*Your goal*: Write the records out once more, so that nothing differs from the original.
[Opening Supplied data section]
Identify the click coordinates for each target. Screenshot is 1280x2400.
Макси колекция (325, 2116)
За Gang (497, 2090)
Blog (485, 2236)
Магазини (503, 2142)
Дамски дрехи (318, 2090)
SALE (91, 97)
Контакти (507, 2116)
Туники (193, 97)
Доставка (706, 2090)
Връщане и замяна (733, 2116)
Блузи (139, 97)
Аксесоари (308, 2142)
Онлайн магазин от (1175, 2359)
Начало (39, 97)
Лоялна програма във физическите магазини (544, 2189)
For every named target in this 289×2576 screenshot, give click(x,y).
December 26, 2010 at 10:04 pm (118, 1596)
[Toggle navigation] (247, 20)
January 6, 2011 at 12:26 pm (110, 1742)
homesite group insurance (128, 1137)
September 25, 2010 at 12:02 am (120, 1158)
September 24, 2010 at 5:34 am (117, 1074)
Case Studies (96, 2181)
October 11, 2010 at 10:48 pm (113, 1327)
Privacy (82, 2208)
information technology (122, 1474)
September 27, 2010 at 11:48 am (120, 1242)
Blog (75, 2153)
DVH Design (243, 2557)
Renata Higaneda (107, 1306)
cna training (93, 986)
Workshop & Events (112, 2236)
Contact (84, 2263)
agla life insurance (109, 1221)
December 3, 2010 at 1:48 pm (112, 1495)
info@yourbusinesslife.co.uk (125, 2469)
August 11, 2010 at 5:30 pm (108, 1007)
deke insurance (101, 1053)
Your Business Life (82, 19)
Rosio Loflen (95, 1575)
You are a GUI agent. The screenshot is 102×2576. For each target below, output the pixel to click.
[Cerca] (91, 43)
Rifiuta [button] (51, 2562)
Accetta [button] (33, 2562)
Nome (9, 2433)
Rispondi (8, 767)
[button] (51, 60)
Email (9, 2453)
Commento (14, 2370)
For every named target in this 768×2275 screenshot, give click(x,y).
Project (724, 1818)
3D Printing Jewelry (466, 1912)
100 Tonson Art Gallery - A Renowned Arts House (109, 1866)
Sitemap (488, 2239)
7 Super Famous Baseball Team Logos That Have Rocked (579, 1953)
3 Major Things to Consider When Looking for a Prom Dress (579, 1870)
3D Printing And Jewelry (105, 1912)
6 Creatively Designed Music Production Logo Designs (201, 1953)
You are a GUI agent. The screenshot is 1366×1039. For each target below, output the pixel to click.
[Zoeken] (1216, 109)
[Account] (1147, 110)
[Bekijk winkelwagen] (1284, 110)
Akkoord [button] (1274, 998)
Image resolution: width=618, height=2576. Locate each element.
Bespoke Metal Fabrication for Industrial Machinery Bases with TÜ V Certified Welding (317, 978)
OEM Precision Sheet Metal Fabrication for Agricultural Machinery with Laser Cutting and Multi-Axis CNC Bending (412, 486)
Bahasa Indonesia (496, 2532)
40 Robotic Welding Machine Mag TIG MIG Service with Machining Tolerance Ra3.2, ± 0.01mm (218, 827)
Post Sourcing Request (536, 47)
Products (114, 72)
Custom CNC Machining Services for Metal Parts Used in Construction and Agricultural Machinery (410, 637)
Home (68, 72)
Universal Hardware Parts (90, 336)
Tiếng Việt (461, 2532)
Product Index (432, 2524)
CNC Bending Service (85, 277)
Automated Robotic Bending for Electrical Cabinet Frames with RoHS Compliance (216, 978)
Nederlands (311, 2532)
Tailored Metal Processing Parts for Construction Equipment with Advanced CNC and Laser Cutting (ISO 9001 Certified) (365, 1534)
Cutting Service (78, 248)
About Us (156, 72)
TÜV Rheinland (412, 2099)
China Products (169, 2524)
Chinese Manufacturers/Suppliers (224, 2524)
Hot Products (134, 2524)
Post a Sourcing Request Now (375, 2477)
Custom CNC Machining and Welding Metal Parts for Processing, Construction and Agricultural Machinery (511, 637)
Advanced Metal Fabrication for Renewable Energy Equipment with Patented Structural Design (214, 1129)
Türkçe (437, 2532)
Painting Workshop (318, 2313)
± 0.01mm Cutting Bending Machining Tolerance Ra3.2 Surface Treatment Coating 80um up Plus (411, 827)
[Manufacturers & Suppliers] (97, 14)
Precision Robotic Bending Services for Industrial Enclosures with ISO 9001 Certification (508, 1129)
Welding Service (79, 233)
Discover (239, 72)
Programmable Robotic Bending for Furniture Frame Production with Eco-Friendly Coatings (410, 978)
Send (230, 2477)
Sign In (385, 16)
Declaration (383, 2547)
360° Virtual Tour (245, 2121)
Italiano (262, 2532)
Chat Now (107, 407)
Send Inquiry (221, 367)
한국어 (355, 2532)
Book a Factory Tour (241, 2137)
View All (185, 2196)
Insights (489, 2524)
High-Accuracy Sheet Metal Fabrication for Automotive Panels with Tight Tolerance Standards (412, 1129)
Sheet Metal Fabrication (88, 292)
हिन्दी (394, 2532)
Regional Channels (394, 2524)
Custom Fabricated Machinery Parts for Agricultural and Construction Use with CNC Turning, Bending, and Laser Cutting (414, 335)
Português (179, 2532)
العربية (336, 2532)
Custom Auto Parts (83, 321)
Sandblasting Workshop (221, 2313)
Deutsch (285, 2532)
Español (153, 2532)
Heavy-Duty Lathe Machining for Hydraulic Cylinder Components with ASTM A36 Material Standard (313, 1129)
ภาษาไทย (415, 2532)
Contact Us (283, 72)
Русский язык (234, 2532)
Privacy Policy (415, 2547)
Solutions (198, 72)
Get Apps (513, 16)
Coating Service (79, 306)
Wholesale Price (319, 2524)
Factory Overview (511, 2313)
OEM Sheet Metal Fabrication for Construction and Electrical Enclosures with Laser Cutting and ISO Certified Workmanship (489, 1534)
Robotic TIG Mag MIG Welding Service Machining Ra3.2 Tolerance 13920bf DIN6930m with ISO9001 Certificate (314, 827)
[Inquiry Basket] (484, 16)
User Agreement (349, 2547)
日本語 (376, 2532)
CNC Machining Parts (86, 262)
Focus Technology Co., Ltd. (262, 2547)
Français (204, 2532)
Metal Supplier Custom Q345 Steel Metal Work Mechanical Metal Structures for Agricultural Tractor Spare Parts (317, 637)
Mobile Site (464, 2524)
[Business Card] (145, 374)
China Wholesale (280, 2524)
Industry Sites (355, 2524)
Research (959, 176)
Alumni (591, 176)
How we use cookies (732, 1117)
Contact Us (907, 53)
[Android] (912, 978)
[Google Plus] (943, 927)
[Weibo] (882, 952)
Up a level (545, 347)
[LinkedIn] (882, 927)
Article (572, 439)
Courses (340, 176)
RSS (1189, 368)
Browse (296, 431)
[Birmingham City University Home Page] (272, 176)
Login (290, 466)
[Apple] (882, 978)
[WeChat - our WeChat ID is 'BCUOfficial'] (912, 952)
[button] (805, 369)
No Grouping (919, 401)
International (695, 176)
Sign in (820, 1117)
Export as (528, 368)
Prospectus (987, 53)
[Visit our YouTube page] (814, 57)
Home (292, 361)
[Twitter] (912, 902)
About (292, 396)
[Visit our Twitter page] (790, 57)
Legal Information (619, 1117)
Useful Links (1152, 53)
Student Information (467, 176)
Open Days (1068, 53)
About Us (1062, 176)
[Closing Supplied data section]
*Task output*:
Identify the click coordinates for each target. Screenshot is 1280x2400.
Макси колекция (325, 2116)
За Gang (497, 2090)
Blog (485, 2236)
Магазини (503, 2142)
Дамски дрехи (318, 2090)
SALE (91, 97)
Контакти (507, 2116)
Туники (193, 97)
Доставка (706, 2090)
Връщане и замяна (733, 2116)
Блузи (139, 97)
Аксесоари (308, 2142)
Онлайн магазин от (1175, 2359)
Начало (39, 97)
Лоялна програма във физическите магазини (544, 2189)
For every named target in this 289×2576 screenshot, give click(x,y).
December 26, 2010 at 10:04 pm (118, 1596)
[Toggle navigation] (247, 20)
January 6, 2011 at 12:26 pm (110, 1742)
homesite group insurance (128, 1137)
September 25, 2010 at 12:02 am (120, 1158)
September 24, 2010 at 5:34 am (117, 1074)
Case Studies (96, 2181)
October 11, 2010 at 10:48 pm (113, 1327)
Privacy (82, 2208)
information technology (122, 1474)
September 27, 2010 at 11:48 am (120, 1242)
Blog (75, 2153)
DVH Design (243, 2557)
Renata Higaneda (107, 1306)
cna training (93, 986)
Workshop & Events (112, 2236)
Contact (84, 2263)
agla life insurance (109, 1221)
December 3, 2010 at 1:48 pm (112, 1495)
info@yourbusinesslife.co.uk (125, 2469)
August 11, 2010 at 5:30 pm (108, 1007)
deke insurance (101, 1053)
Your Business Life (82, 19)
Rosio Loflen (95, 1575)
You are a GUI agent. The screenshot is 102×2576. For each target below, output the pixel to click.
[Cerca] (91, 43)
Rifiuta [button] (51, 2562)
Accetta [button] (33, 2562)
Nome (9, 2433)
Rispondi (8, 767)
[button] (51, 60)
Email (9, 2453)
Commento (14, 2370)
For every named target in this 768×2275 screenshot, give click(x,y).
Project (724, 1818)
3D Printing Jewelry (466, 1912)
100 Tonson Art Gallery - A Renowned Arts House (109, 1866)
Sitemap (488, 2239)
7 Super Famous Baseball Team Logos That Have Rocked (579, 1953)
3 Major Things to Consider When Looking for a Prom Dress (579, 1870)
3D Printing And Jewelry (105, 1912)
6 Creatively Designed Music Production Logo Designs (201, 1953)
You are a GUI agent. The screenshot is 1366×1039. For each target below, output the pixel to click.
[Zoeken] (1216, 109)
[Account] (1147, 110)
[Bekijk winkelwagen] (1284, 110)
Akkoord [button] (1274, 998)
Image resolution: width=618, height=2576. Locate each element.
Bespoke Metal Fabrication for Industrial Machinery Bases with TÜ V Certified Welding (317, 978)
OEM Precision Sheet Metal Fabrication for Agricultural Machinery with Laser Cutting and Multi-Axis CNC Bending (412, 486)
Bahasa Indonesia (496, 2532)
40 Robotic Welding Machine Mag TIG MIG Service with Machining Tolerance Ra3.2, ± 0.01mm (218, 827)
Post Sourcing Request (536, 47)
Products (114, 72)
Custom CNC Machining Services for Metal Parts Used in Construction and Agricultural Machinery (410, 637)
Home (68, 72)
Universal Hardware Parts (90, 336)
Tiếng Việt (461, 2532)
Product Index (432, 2524)
CNC Bending Service (85, 277)
Automated Robotic Bending for Electrical Cabinet Frames with RoHS Compliance (216, 978)
Nederlands (311, 2532)
Tailored Metal Processing Parts for Construction Equipment with Advanced CNC and Laser Cutting (ISO 9001 Certified) (365, 1534)
Cutting Service (78, 248)
About Us (156, 72)
TÜV Rheinland (412, 2099)
China Products (169, 2524)
Chinese Manufacturers/Suppliers (224, 2524)
Hot Products (134, 2524)
Post a Sourcing Request Now (375, 2477)
Custom CNC Machining and Welding Metal Parts for Processing, Construction and Agricultural Machinery (511, 637)
Advanced Metal Fabrication for Renewable Energy Equipment with Patented Structural Design (214, 1129)
Türkçe (437, 2532)
Painting Workshop (318, 2313)
± 0.01mm Cutting Bending Machining Tolerance Ra3.2 Surface Treatment Coating 80um up Plus (411, 827)
[Manufacturers & Suppliers] (97, 14)
Precision Robotic Bending Services for Industrial Enclosures with ISO 9001 Certification (508, 1129)
Welding Service (79, 233)
Discover (239, 72)
Programmable Robotic Bending for Furniture Frame Production with Eco-Friendly Coatings (410, 978)
Send (230, 2477)
Sign In (385, 16)
Declaration (383, 2547)
360° Virtual Tour (245, 2121)
Italiano (262, 2532)
Chat Now (107, 407)
Send Inquiry (221, 367)
한국어 (355, 2532)
Book a Factory Tour (241, 2137)
View All (185, 2196)
Insights (489, 2524)
High-Accuracy Sheet Metal Fabrication for Automotive Panels with Tight Tolerance Standards (412, 1129)
Sheet Metal Fabrication (88, 292)
हिन्दी (394, 2532)
Regional Channels (394, 2524)
Custom Fabricated Machinery Parts for Agricultural and Construction Use with CNC Turning, Bending, and Laser Cutting (414, 335)
Português (179, 2532)
العربية (336, 2532)
Custom Auto Parts (83, 321)
Sandblasting Workshop (221, 2313)
Deutsch (285, 2532)
Español (153, 2532)
Heavy-Duty Lathe Machining for Hydraulic Cylinder Components with ASTM A36 Material Standard (313, 1129)
ภาษาไทย (415, 2532)
Contact Us (283, 72)
Русский язык (234, 2532)
Privacy Policy (415, 2547)
Solutions (198, 72)
Get Apps (513, 16)
Coating Service (79, 306)
Wholesale Price (319, 2524)
Factory Overview (511, 2313)
OEM Sheet Metal Fabrication for Construction and Electrical Enclosures with Laser Cutting and ISO Certified Workmanship (489, 1534)
Robotic TIG Mag MIG Welding Service Machining Ra3.2 Tolerance 13920bf DIN6930m with ISO9001 Certificate (314, 827)
[Inquiry Basket] (484, 16)
User Agreement (349, 2547)
日本語 (376, 2532)
CNC Machining Parts (86, 262)
Focus Technology Co., Ltd. (262, 2547)
Français (204, 2532)
Metal Supplier Custom Q345 Steel Metal Work Mechanical Metal Structures for Agricultural Tractor Spare Parts (317, 637)
Mobile Site (464, 2524)
[Business Card] (145, 374)
China Wholesale (280, 2524)
Industry Sites (355, 2524)
Research (959, 176)
Alumni (591, 176)
How we use cookies (732, 1117)
Contact Us (907, 53)
[Android] (912, 978)
[Google Plus] (943, 927)
[Weibo] (882, 952)
Up a level (545, 347)
[LinkedIn] (882, 927)
Article (572, 439)
Courses (340, 176)
RSS (1189, 368)
Browse (296, 431)
[Birmingham City University Home Page] (272, 176)
Login (290, 466)
[Apple] (882, 978)
[WeChat - our WeChat ID is 'BCUOfficial'] (912, 952)
[button] (805, 369)
No Grouping (919, 401)
International (695, 176)
Sign in (820, 1117)
Export as (528, 368)
Prospectus (987, 53)
[Visit our YouTube page] (814, 57)
Home (292, 361)
[Twitter] (912, 902)
About (292, 396)
[Visit our Twitter page] (790, 57)
Legal Information (619, 1117)
Useful Links (1152, 53)
Student Information (467, 176)
Open Days (1068, 53)
About Us (1062, 176)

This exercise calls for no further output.